Posted by Shane Hastie on May 05, 2009

Sections
Process & Practices,
Enterprise Architecture
Topics
Agile ,
Governance ,
Adopting Agile ,
Agile in the Enterprise
Tags
Remuneration and Incentives ,
Adoption ,
Management ,
Introducing Agile

 As companies are experimenting with and examining Agile methods, the cry from the executive suite is “show me the money”;  changing a large organisation’s approach to delivering software is akin to turning an oil tanker – possible but it takes both time and energy.   Management need to be convinced that the change will deliver on one of the two fundamental strategic objectives that drive every organisation – reducing cost or increasing revenue.

In a 2008 article Scott Ambler addresses the motivation behind the cost-justification question, and points to a number of sources which show that

  • Agile approaches are more successful than traditional techniques
  • Agile teams are more productive than traditional teams
  • Agile projects produce higher quality products than traditional approaches
  • Business stakeholders are more satisfied with the outcome of Agile projects
  • Agile projects cost less than traditional development projects

Ambler provides the raw data for the results cited in another article available here.

A lengthy LinkedIn discussion on the topic in the Agile Alliance group   raises a number of points:

  • Measuring knowledge worker productivity is hard at the best of times
  • Because it doesn’t make sense to do exactly the same project twice in two different methodologies a direct comparison is effectively impossible
  • The value of early feedback is most often found in costs saved from mistakes not made
  • Agile projects tend to foster innovation which results in better products which more effectively meet the business needs, and “blow the competitors away”

One contributor to the thread (Steve Gordon) stated:

Along the lines of measurement driving behavior is the issue that the behavior of knowledge workers under agile is more different in kind than in quantity.
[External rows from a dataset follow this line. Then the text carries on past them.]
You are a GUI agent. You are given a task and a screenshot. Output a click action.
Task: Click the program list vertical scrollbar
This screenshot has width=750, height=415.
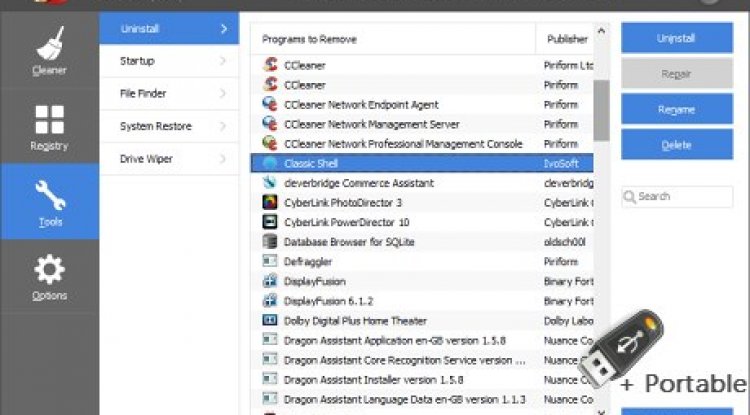pyautogui.click(x=601, y=110)
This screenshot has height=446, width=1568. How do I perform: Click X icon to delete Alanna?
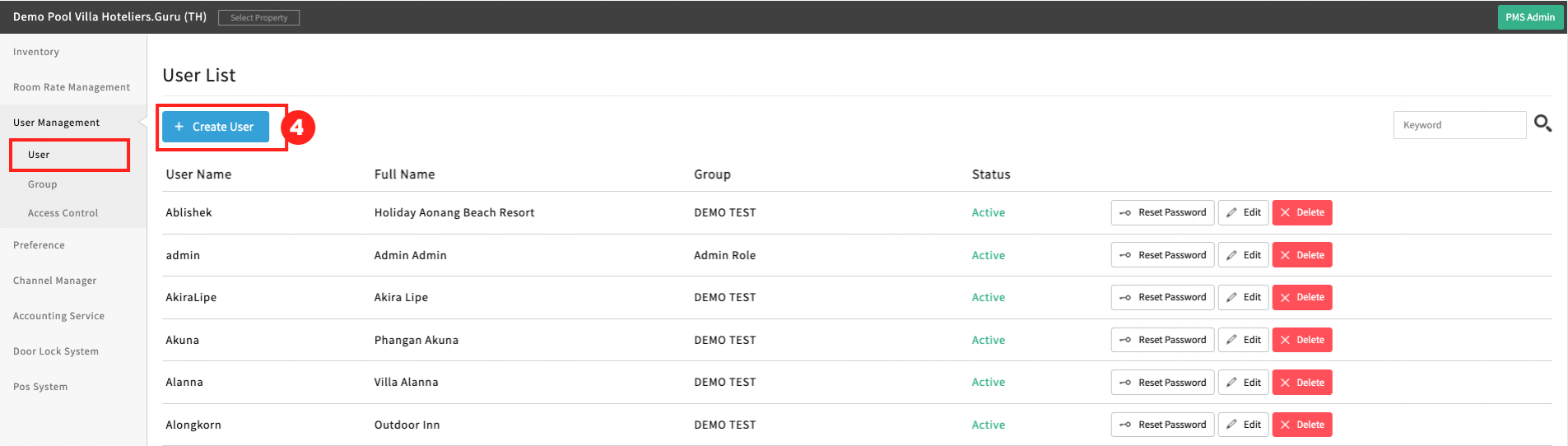pyautogui.click(x=1285, y=383)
Agile can be expected to drive discovery of requirement improvements much earlier and faster than under more traditional approaches (due to feedback on working artifacts early and often, and being open to change). Improving the requirements improves the value of what being produced.

Just measuring raw productivity will totally miss this important effect of agile. Even if raw productivity were to go down a bit (especially during the transition), if what is being produced is more useful and relevant due to frequent concrete feedback, the value delivered to customers can be expected to be much greater.
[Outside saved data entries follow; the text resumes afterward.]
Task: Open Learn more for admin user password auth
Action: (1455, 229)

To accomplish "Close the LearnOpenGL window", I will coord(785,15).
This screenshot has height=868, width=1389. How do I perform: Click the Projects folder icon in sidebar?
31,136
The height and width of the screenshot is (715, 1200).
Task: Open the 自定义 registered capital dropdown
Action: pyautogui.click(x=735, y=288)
But, then how to measure the value delivered to your customers? I would think that your customers would know better than anybody else. It also depends on the market. In truly captive markets, quantity delivered might be more important than relevance or quality. In some markets, innovations blow your competitors away much more effectively than more check boxes on feature comparison charts.
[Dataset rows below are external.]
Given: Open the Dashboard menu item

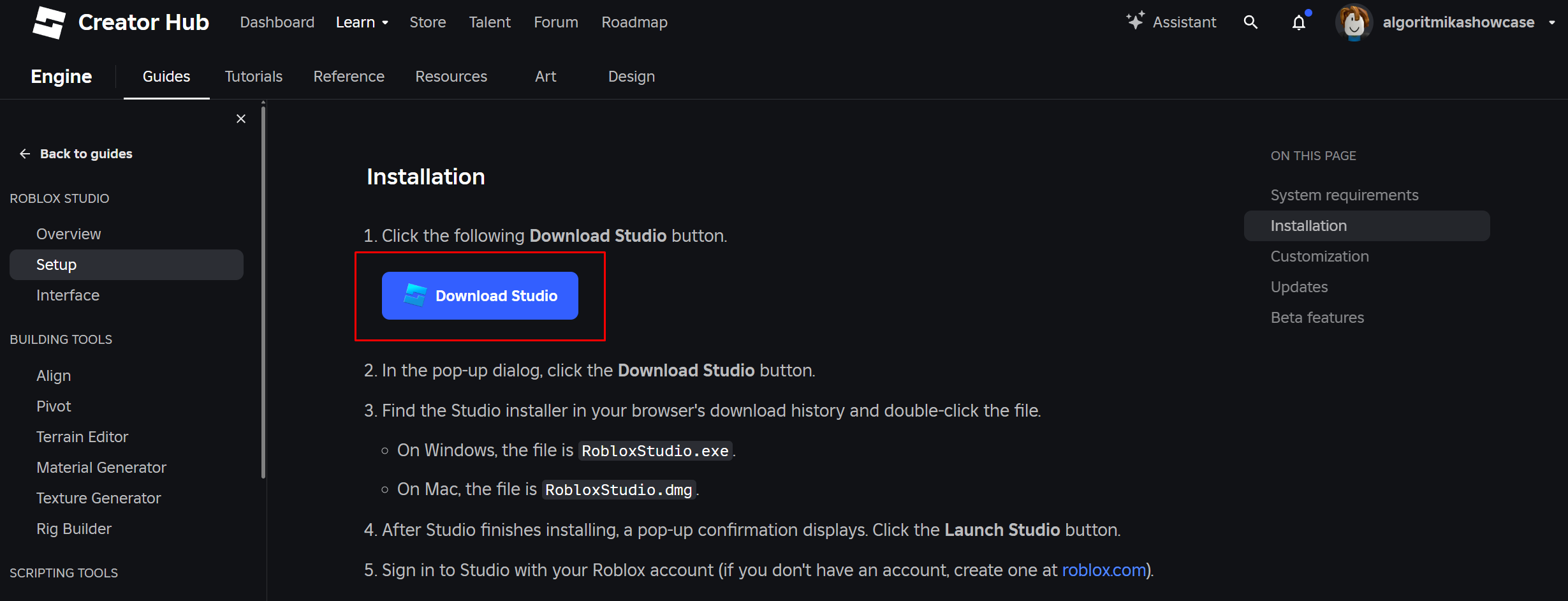Looking at the screenshot, I should click(277, 22).
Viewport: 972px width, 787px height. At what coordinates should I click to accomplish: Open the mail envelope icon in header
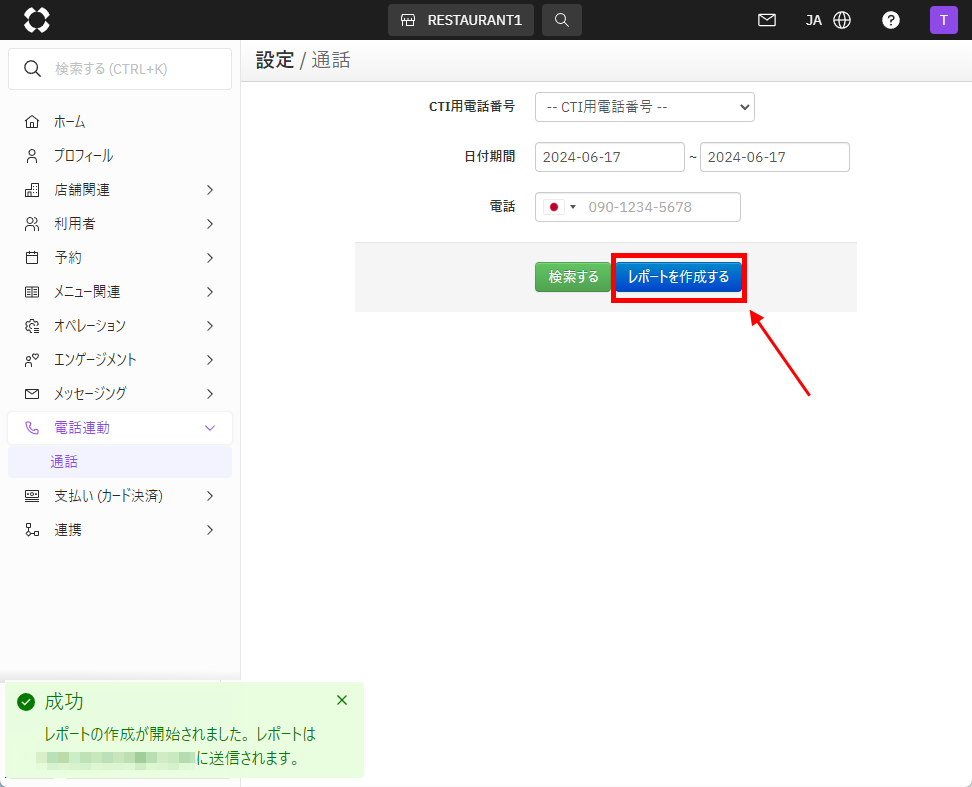tap(767, 20)
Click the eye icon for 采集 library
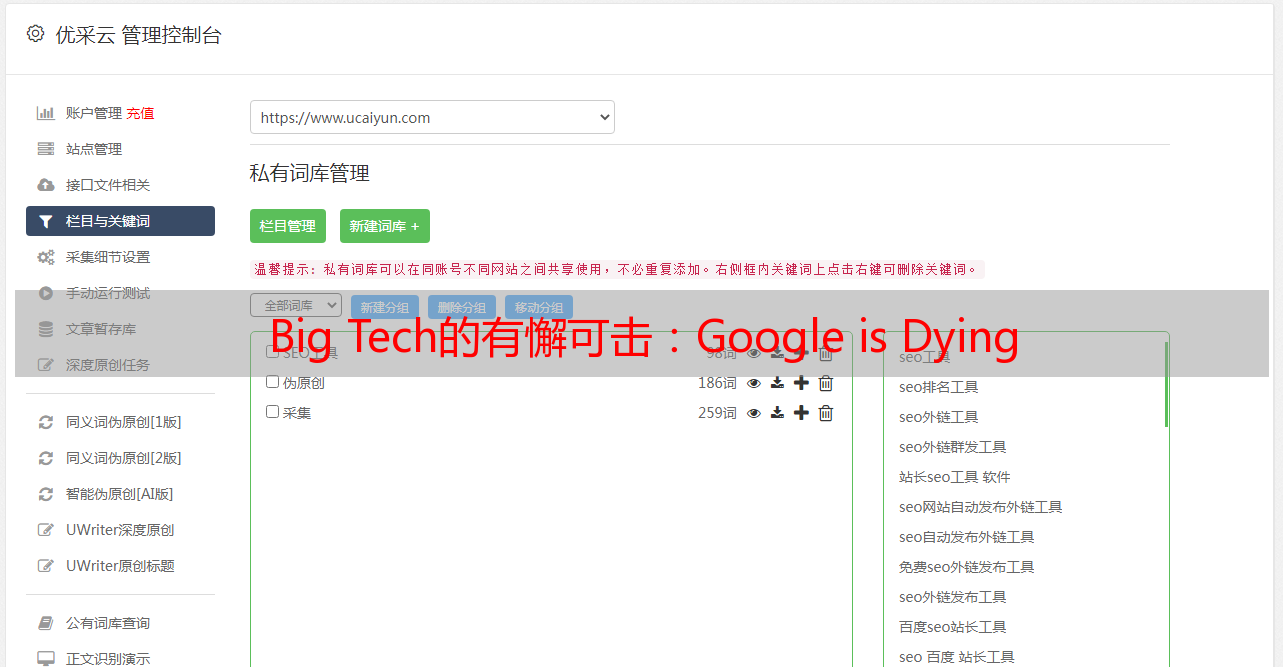The height and width of the screenshot is (667, 1283). [x=754, y=413]
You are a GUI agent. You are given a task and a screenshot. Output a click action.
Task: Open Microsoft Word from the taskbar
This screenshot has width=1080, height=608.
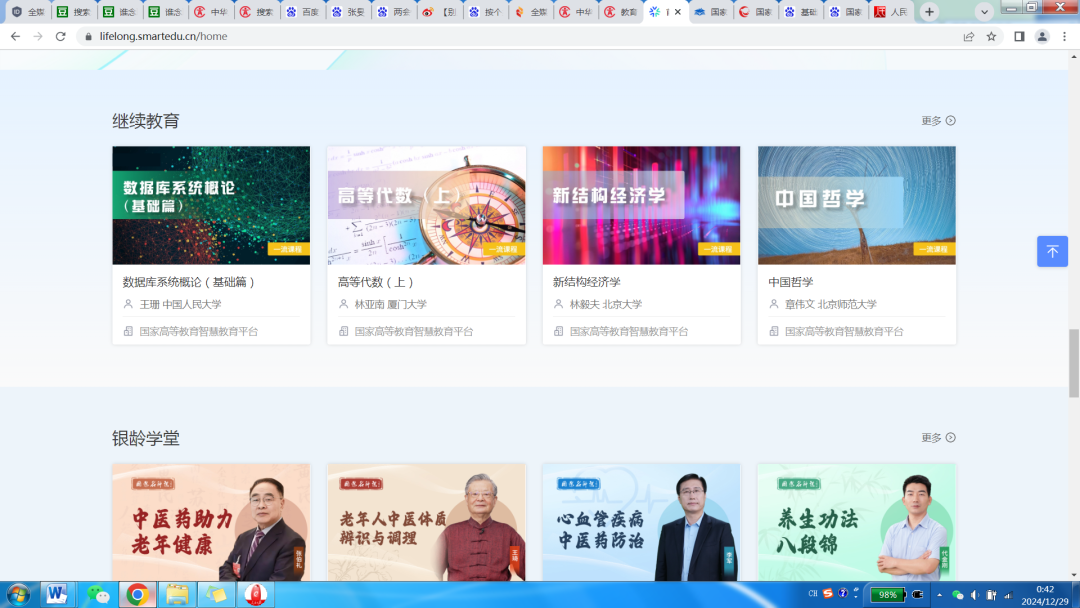click(x=56, y=595)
Interestingly CNN recognises that Agile is having an impact on management approaches to software development as reported in their article on “50 Who Matter Now – people, products, trends and ideas that are transforming the world of business”:

Agile teams work very quickly -- sometimes in as little as a week -- to create small chunks of code. Once a component is finished, additional features are added, with the process repeating indefinitely. Agile also has a reputation for enabling managers to deliver products on time and under budget, which helps explain why it has become a methodology of choice at companies like Google and Lockheed Martin.

Will this endorsement encourage or discourage the takeup of Agile practices in businesses today?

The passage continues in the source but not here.